Märkte / Immobilien

So rechnen Immobilienkäufer richtig

Die sinkenden Hypothekarzinsen machen den Eigenheimkauf noch attraktiver. Die Zinskosten sind aber nur ein Baustein, auf den es beim Entscheid zwischen Mieten und Kaufen ankommt.

Peter Rohner und Alexander Trentin

Der Negativzins ist am Schweizer Immobilienmarkt angekommen. Die Zuger und die Graubündner Kantonalbank haben laut eigenen Angaben einzelnen institutionellen Kunden bereits Hypothekarkredite zu Null- oder Minuszinsen gewährt.

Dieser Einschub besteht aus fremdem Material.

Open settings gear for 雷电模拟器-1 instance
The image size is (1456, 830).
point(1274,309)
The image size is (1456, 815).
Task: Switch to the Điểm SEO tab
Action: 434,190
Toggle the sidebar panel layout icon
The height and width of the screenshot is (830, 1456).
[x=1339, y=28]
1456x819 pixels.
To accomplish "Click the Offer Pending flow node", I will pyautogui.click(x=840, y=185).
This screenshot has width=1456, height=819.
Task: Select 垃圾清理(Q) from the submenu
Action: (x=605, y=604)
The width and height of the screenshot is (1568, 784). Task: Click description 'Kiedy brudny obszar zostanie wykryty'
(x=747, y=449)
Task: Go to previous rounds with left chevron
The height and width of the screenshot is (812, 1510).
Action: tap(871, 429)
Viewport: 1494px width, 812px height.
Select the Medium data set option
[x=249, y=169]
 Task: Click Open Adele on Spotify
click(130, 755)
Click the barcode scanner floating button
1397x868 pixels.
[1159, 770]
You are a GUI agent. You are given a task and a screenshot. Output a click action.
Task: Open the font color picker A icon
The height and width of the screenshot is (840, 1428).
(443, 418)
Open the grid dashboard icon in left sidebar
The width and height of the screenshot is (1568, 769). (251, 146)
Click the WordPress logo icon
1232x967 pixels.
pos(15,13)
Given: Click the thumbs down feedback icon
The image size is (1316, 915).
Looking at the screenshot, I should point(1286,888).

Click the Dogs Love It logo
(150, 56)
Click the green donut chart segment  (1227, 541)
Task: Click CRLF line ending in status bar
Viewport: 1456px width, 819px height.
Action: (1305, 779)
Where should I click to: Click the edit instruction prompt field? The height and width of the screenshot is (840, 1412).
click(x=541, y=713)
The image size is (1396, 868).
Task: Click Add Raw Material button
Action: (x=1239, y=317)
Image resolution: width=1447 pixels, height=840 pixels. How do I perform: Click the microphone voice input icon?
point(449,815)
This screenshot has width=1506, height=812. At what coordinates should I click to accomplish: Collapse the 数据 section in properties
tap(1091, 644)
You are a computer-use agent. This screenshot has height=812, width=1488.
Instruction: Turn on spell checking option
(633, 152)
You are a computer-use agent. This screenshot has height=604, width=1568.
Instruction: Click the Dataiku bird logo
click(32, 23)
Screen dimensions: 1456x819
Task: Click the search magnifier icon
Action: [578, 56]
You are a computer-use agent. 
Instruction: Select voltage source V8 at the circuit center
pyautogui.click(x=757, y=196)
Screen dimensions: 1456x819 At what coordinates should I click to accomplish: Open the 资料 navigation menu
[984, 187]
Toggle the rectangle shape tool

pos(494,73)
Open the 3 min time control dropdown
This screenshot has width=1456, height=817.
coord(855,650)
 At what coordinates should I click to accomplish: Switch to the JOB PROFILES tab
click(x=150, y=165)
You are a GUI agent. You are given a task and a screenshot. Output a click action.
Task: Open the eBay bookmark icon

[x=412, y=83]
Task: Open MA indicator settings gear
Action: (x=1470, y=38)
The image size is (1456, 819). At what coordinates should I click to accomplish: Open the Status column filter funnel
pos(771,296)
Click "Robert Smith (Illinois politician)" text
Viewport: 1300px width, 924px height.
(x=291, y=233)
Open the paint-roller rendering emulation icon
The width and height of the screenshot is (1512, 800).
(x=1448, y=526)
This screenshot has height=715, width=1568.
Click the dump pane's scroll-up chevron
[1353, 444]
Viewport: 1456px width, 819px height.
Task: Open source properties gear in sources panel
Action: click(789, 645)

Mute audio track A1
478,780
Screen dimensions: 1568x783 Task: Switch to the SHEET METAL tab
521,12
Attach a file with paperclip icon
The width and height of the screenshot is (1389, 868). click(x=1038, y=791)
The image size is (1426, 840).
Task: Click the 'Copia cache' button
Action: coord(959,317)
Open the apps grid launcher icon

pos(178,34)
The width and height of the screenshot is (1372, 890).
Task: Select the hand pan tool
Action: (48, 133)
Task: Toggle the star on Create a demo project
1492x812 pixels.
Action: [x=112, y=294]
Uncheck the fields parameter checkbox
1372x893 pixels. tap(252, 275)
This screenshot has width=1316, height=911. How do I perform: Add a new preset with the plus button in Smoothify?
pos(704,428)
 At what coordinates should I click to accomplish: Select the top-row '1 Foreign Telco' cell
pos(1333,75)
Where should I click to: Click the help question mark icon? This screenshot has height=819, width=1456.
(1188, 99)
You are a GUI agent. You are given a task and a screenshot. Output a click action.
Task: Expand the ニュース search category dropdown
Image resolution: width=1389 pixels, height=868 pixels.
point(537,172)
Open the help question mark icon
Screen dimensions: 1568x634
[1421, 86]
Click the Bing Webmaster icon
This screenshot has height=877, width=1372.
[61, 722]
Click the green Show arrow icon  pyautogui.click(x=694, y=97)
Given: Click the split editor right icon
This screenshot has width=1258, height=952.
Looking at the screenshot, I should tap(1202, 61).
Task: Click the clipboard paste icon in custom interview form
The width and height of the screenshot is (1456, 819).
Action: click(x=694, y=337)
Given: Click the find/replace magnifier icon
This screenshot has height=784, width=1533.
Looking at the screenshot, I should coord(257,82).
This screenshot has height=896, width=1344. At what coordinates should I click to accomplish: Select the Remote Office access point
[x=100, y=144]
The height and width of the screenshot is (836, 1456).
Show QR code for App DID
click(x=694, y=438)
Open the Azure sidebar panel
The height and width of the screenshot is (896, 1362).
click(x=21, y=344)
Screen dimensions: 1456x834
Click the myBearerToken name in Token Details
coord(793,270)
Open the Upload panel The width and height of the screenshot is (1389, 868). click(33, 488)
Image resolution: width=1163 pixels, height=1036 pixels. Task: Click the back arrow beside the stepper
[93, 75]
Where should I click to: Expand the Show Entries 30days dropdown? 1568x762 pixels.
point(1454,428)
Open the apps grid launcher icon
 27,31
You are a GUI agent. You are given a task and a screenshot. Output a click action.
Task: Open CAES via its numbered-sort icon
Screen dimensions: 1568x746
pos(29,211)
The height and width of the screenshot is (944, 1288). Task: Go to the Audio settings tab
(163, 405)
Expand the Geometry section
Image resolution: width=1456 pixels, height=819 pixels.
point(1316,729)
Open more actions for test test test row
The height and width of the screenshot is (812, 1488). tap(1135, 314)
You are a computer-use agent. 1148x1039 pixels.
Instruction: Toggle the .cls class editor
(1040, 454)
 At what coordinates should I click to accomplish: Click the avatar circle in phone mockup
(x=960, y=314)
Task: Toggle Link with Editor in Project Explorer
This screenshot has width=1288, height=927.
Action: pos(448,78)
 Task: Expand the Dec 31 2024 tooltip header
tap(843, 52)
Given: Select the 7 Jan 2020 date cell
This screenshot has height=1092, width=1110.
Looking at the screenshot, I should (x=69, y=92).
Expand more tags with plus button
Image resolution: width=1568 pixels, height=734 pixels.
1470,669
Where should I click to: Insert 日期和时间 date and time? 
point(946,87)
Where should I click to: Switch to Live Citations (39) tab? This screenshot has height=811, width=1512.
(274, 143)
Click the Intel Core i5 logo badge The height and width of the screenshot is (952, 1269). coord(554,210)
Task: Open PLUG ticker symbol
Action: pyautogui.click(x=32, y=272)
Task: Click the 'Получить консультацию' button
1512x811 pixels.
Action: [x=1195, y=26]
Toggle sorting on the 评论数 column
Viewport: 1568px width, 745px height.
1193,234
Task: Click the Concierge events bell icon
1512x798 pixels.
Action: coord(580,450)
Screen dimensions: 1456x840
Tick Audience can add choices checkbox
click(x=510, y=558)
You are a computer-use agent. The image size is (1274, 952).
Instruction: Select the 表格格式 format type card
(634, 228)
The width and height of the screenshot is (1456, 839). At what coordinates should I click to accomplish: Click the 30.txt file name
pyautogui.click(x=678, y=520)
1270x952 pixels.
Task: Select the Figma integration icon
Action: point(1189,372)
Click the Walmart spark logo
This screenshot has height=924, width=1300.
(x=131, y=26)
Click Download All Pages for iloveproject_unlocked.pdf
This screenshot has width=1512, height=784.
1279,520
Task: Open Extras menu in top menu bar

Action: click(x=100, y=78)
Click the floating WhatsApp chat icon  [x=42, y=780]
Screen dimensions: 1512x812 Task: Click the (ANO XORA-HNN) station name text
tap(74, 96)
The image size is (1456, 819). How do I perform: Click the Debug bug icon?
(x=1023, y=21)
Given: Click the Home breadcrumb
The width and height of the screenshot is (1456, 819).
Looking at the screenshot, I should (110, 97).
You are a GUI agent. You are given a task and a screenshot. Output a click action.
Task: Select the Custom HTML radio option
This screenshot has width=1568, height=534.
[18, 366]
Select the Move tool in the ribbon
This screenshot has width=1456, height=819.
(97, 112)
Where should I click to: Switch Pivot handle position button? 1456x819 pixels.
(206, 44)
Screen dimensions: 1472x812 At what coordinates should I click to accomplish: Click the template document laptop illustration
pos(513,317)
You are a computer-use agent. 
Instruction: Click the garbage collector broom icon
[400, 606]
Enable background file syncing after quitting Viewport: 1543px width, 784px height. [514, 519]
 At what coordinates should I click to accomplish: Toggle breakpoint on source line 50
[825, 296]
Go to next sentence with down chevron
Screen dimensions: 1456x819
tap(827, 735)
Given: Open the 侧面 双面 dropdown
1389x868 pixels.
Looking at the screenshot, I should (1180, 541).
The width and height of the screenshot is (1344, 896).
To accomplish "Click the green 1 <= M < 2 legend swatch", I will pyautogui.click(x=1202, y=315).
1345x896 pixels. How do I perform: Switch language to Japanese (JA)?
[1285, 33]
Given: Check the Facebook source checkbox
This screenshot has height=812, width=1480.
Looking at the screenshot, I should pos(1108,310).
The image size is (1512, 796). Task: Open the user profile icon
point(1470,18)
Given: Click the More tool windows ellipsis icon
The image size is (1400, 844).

Geht es so weiter, ist die Gratishypothek für den privaten Hauskäufer nicht mehr weit. Noch mehr Mieter werden sich dann überlegen, eine Immobilie zu erwerben (zum Hypothenkenvergleich und zum individuellen Mieten-Kaufen-Vergleich). Schon jetzt seien die Käufer gegenüber den Mietern im Kostenvorteil, sagt UBS-Immobilienexperte Matthias Holzhey. Zehnjährige Festhypotheken werden bereits ab 0,6% angeboten. Für 1 Mio. Fr. bezahlt der Hypothekarnehmer dann 6000 Fr. Zins pro Jahr, läppische 500 Fr. im Monat. Als Mieter kommt man mit dieser Summe nicht weit.